Prominent Armenian poet Silva Kaputikyan in 1983 wrote "Its raining my sonny" poem dedicated to the memory of ASALA member Ekmekjian.

On July 15, 1983, the ASALA carried out another attack at the Orly Airport near Paris, in which 8 people were killed. The attack resulted in a split in ASALA, between those individuals who carried it out, called the "Orly Group," and those who believed the attack to be counter productive. Afterwards, French forces promptly arrested those involved. Moreover, this attack eliminated the suspected secret agreement that the French socialist government made with ASALA, in which the government would allow ASALA to use France as a base of operations in exchange for refraining from launching attacks on French soil. Belief in this suspected agreement was further bolstered after "Interior Minister Gaston Defferre called [ASALA's] cause "just," and four Armenians arrested for taking hostages at the Turkish Embassy in September 1981 were given light sentences.

Dissolution

With the Israeli invasion of Lebanon in 1982 the group lost much of its organization and support. Sympathetic Palestinian organizations including the Palestine Liberation Organization (PLO) withdrew their support and passed materials to the French intelligence services in 1983, detailing ASALA operatives. The last attack committed by the ASALA was the attack on the bullet-proof limousine carrying the Turkish Ambassador to Budapest (December 19, 1991). The ambassador was not injured in the attack, which was claimed by ASALA in Paris.
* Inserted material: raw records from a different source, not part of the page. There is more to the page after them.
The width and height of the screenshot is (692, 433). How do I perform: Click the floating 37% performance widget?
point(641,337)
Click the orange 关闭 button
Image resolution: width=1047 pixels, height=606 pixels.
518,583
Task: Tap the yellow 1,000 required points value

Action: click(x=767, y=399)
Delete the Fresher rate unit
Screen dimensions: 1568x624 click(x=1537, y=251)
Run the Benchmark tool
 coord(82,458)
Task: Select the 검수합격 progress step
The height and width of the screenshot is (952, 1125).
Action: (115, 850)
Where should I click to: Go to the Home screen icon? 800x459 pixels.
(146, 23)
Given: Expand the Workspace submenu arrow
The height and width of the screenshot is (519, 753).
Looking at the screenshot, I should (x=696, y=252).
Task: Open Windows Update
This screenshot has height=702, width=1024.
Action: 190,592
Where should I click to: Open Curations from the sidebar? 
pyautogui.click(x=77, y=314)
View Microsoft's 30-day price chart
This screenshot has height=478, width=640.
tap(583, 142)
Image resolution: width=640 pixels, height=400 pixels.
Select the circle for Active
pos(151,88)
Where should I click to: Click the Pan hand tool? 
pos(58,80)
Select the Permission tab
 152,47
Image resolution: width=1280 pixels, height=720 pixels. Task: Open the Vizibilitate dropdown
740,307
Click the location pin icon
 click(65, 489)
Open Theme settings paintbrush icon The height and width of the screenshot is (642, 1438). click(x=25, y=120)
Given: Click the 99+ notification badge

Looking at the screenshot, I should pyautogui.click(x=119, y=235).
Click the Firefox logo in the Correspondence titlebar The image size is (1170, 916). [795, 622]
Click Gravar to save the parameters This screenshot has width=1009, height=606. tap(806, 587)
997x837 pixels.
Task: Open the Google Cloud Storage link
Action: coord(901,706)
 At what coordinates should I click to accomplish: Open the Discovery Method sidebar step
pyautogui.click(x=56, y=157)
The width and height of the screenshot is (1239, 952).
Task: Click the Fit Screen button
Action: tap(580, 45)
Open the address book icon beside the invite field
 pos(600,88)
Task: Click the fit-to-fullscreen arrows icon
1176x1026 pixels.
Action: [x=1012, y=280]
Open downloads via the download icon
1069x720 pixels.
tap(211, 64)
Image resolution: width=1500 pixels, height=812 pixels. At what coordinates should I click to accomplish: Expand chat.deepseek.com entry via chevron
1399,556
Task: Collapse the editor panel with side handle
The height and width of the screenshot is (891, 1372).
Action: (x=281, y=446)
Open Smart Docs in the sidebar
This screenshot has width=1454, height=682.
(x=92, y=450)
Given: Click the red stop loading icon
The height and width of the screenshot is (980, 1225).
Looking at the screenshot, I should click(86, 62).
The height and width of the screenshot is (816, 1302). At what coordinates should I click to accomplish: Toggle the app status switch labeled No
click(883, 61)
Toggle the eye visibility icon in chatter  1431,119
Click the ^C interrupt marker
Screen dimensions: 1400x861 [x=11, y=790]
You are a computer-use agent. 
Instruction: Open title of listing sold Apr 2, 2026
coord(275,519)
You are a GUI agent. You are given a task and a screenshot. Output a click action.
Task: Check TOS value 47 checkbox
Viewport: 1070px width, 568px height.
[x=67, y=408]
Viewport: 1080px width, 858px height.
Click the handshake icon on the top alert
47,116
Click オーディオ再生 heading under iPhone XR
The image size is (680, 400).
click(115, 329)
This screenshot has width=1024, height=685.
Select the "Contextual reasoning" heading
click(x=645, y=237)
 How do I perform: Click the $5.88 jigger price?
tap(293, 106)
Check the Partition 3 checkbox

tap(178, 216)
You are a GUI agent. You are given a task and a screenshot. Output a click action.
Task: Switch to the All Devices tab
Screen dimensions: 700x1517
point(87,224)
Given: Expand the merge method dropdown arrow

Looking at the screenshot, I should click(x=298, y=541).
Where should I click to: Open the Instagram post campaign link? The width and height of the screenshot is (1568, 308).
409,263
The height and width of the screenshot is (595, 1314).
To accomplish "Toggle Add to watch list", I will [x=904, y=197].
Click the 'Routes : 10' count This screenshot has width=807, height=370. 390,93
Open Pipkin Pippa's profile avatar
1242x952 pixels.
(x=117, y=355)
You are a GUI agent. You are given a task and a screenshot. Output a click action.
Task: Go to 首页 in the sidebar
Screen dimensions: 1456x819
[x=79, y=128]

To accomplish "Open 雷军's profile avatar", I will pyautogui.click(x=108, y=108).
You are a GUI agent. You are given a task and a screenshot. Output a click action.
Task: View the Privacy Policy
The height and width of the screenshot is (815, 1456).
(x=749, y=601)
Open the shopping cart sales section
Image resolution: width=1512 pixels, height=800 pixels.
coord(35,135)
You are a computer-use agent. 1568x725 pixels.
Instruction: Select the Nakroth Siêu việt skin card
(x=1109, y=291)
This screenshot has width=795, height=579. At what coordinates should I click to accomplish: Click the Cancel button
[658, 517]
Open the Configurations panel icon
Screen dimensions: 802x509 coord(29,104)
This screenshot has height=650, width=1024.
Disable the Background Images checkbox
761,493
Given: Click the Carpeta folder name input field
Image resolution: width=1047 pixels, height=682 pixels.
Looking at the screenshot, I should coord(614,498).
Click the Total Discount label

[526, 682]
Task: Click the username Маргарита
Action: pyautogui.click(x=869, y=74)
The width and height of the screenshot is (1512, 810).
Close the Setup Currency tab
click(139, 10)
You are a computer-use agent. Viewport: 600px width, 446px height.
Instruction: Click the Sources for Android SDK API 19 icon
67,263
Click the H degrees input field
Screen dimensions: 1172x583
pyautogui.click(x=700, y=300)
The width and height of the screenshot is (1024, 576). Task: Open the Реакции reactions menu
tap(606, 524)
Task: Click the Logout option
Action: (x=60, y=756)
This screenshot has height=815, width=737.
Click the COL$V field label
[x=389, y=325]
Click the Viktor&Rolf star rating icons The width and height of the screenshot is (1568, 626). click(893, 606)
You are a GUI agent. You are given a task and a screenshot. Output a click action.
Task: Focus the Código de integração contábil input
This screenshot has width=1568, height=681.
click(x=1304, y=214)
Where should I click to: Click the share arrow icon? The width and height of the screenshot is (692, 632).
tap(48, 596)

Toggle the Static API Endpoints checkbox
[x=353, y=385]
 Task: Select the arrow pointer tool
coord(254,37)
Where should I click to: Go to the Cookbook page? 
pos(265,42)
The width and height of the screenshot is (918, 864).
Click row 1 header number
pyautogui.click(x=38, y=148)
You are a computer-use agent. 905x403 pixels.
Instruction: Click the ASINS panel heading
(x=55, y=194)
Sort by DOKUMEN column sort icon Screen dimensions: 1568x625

ASALA's founder Hagop Hagopian was assassinated on a sidewalk in an affluent neighborhood in Athens, Greece on April 28, 1988. His assailants, Hovsep A., Vartan G., Garabed K., and Albert "Sultan-Minas", were all former ASALA members and lieutenants of Hagopian. His body was riddled with several bullets while he was walking with two women at 4:30 in the morning. Tarakchian died of cancer in 1980. Assassinations of former members continued in Armenia into the late 1990s.

Reactions

Continuous attacks prompted Turkey to accuse Cyprus, Greece, Syria, Lebanon, and the Soviet Union of provoking or possibly funding the ASALA. Although they publicly distanced themselves from the ASALA, Turkey's Armenian community came under attack by Turkish nationalists in reaction to the group's actions. This became apparent after the assassination of Ahmet Benler on October 12, 1979 by Armenian militants in the Hague. The reaction to the attack led to the bombing of the church of the Armenian Apostolic Patriarchate in Istanbul on October 19 in retaliation.

According to Tessa Hofmann, Turkish officials frequently used the accusation of collaboration with the ASALA and foreign Armenian circles to incriminate extreme left-wing Turkish opposition groups.